WHAT YOU WILL DO:
1/ Answer these questions about the Dwight Howard article, each in one line:
(a) Which team did Howard want to leave during the offseason?
(b) By about how many pounds does Howard outweigh Marcin Gortat?
(c) How many points per game did the Golden State Warriors allow in 2011-12?
2/ Summarize the Dwight Howard article in two sentences.
3/ List every basketball player named in the Dwight Howard article.
--- Start of EXCERPT PROVIDED ---
Los Angeles Lakers: How Each Pacific Division Team Can Try to Stop Dwight Howard
Kevork Djansezian/Getty Images
Dwight Howard has always been clear on one thing throughout this offseason. He wanted out of Orlando.
The former Magic big man followed in the footsteps of another great center by forcing the team's hand, which eventually landed him in Los Angeles.
The similarities to Shaq's departure from Orlando are uncanny. When all was said and done, both had left the smaller market for the glitz and glamour that comes with playing for the Lakers. What remains to be seen, though, is whether or not Howard's arrival will translate into championships the way Shaq's did.
"Superman" couldn't have asked for a better situation. The Lakers already had Kobe Bryant and Pau Gasol. With the addition of Howard, along with the signing of Steve Nash, L.A. seems poised to make a run for at least the next couple years.
First thing's first, though. The Lakers, as all sports teams do, will have progressive goals as the season wears on. Their first goal will be winning a Pacific Division that is now by far the weakest of the three in the West.
Ahead we'll break down each team in the division's chance at attempting to stop Howard. We'll begin with the team that has the least chance, and end with the one that has the best.
Marcin Gortat is no match for Howard's athleticism.
Christian Petersen/Getty Images
I'm ranking these teams based on a couple factors. The most important one is who does each team have to match up with Howard one-on-one. Now that he's a Laker, Howard will see fewer double teams because he's not the first option on offense.
With Kobe and Gasol, the Lakers have two well-rounded offensive players. Contrast that to Howard, whose versatility with the ball in his hands is limited at best.
The other factor in ranking the Lakers' four division rivals is their overall defensive game plan and ability. Thankfully for the Lakers, none of these teams are especially known for their defensive prowess.
We start with the Phoenix Suns. Howard will most often matchup against his former backup in Orlando, Marcin Gortat.
Now you would think Gortat would have an immediate advantage over other players in defending Dwight Howard because he was his teammate for parts of four seasons. That only gets you so far, however.
Howard outweighs Gortat by almost 30 pounds, and his ability to finish around the basket is something the "Polish Hammer" won't be able to stop.
Combine that with the Suns' 21st ranked defense of a year ago. That organization's total lack of attention to their own end of the court for the better part of a decade now will allow Howard and the Lakers to dominate them inside.
Golden State Warriors
Andrew Bogut guards Howard in 2007.
Doug Benc/Getty Images
Along with Phoenix, the Golden State Warriors are another perennially bad defensive team. The 101.2 PPG the Warriors allowed in 2011-12 was good for third worst in the league.
Golden State knew they needed to improve defensively when they traded for Andrew Bogut in March. In acquiring the Australian 7-footer, the Warriors got someone only two years removed from his breakout 2009-2010 season when he finished second in the league in blocks.
--- End of EXCERPT PROVIDED ---
--- Start of AVAILABLE DATA ---
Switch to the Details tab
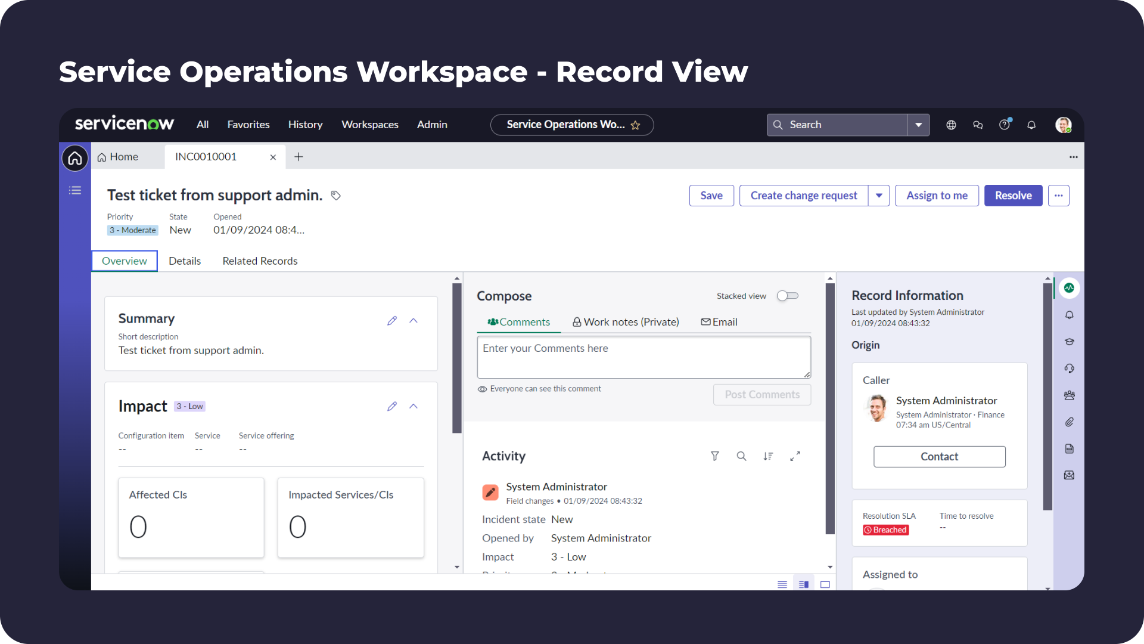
--- End of AVAILABLE DATA ---
TASK RESPONSES:
1/
(a) Orlando (the Magic)
(b) Almost 30 pounds
(c) 101.2

2/ After forcing his way out of Orlando, Dwight Howard joined a Lakers team with Kobe Bryant, Pau Gasol and the newly signed Steve Nash, and its first goal will be winning a weak Pacific Division. The article ranks the division rivals by who can guard Howard one-on-one and by their defense, starting with Phoenix, whose Marcin Gortat is outweighed by almost 30 pounds, and then Golden State, which traded for Andrew Bogut to improve a poor defense.

3/ Dwight Howard, Shaq, Kobe Bryant, Pau Gasol, Steve Nash, Marcin Gortat, Andrew Bogut